** PAGE EXTRACT **
☆ ☆ ☆ ☆

As Jyo explained, “Training SEAL is non-trivial because it requires 2 loops of optimization, an outer RL one and an inner SFT one. At inference time, updating model weights will also require new systems infrastructure.” He emphasized the need for future research into deployment systems as a critical path to making SEAL practical.

Additionally, SEAL’s current design assumes the presence of paired tasks and reference answers for every context, limiting its direct applicability to unlabeled corpora. However, Jyo clarified that as long as there is a downstream task with a computable reward, SEAL can be trained to adapt accordingly—even in safety-critical domains. In principle, a SEAL-trained model could learn to avoid training on harmful or malicious inputs if guided by the appropriate reward signal.

AI Community Reactions

The AI research and builder community has reacted with a mix of excitement and speculation to the SEAL paper. On X, formerly Twitter, several prominent AI-focused accounts weighed in on the potential impact.

User @VraserX, a self-described educator and AI enthusiast, called SEAL “the birth of continuous self-learning AI” and predicted that models like OpenAI's GPT-6 could adopt similar architecture.

In their words, SEAL represents “the end of the frozen-weights era,” ushering in systems that evolve as the world around them changes.

They highlighted SEAL's ability to form persistent memories, repair knowledge, and learn from real-time data, comparing it to a foundational step toward models that don’t just use information but absorb it.

Meanwhile, @alex_prompter, co-founder of an AI-powered marketing venture, framed SEAL as a leap toward models that literally rewrite themselves. “MIT just built an AI that can rewrite its own code to get smarter,” he wrote. Citing the paper’s key results — a 40% boost in factual recall and outperforming GPT-4.1 using self-generated data — he described the findings as confirmation that “LLMs that finetune themselves are no longer sci-fi.”

The enthusiasm reflects a broader appetite in the AI space for models that can evolve without constant retraining or human oversight — particularly in rapidly changing domains or personalized use cases.

Future Directions and Open Questions

In response to questions about scaling SEAL to larger models and tasks, Jyo pointed to experiments (Appendix B.7) showing that as model size increases, so does their self-adaptation ability. He compared this to students improving their study techniques over time — larger models are simply better at generating useful self-edits.

☆ ☆ ☆ ☆

** EXERCISE **
From the SEAL excerpt, list each ability of SEAL that @VraserX highlighted.

(Saved entries)
☆ ☆ ☆ ☆

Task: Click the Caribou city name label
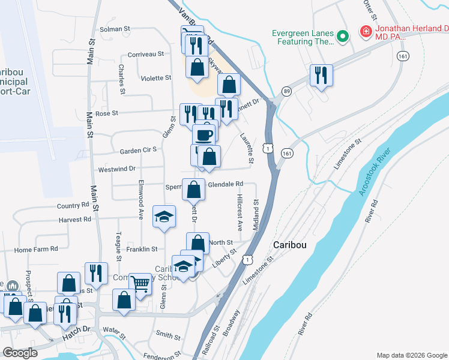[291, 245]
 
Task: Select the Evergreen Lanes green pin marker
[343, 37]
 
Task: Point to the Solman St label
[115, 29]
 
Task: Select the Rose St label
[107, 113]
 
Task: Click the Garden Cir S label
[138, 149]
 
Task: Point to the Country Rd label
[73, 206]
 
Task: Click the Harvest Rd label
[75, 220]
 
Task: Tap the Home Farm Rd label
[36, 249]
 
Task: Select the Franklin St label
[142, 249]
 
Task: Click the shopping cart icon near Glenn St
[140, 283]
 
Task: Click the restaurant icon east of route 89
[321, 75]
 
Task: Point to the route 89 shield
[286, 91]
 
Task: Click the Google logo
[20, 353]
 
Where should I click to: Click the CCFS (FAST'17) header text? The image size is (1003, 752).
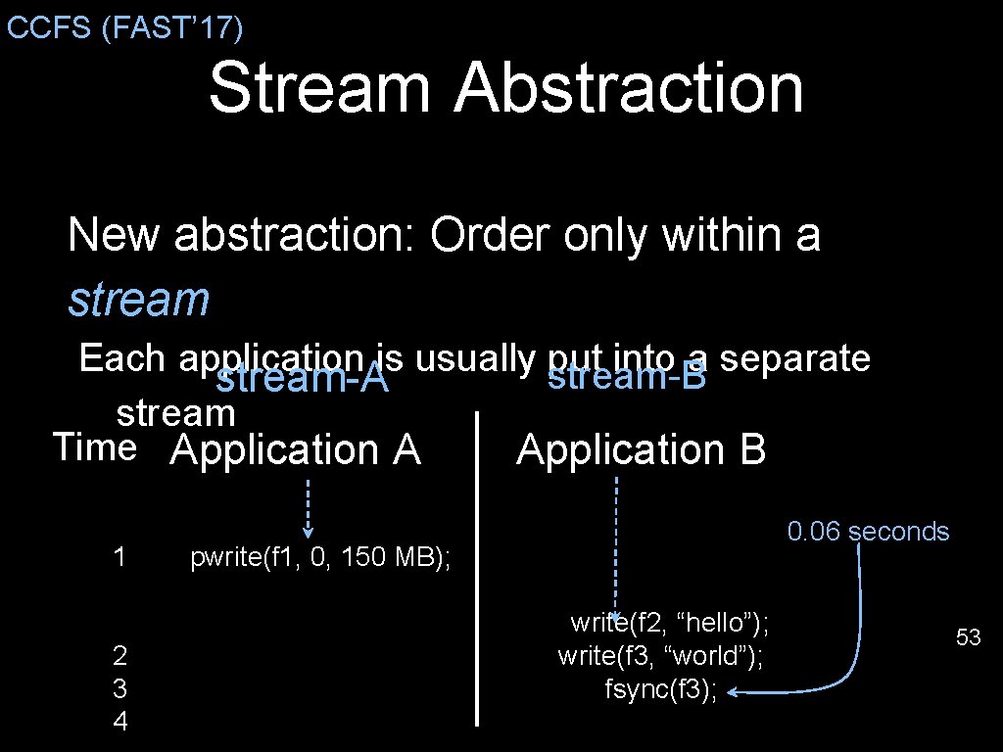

☆ ☆ ☆ ☆

** ANSWER TO THIS TASK **
- Forming persistent memories
- Repairing knowledge
- Learning from real-time data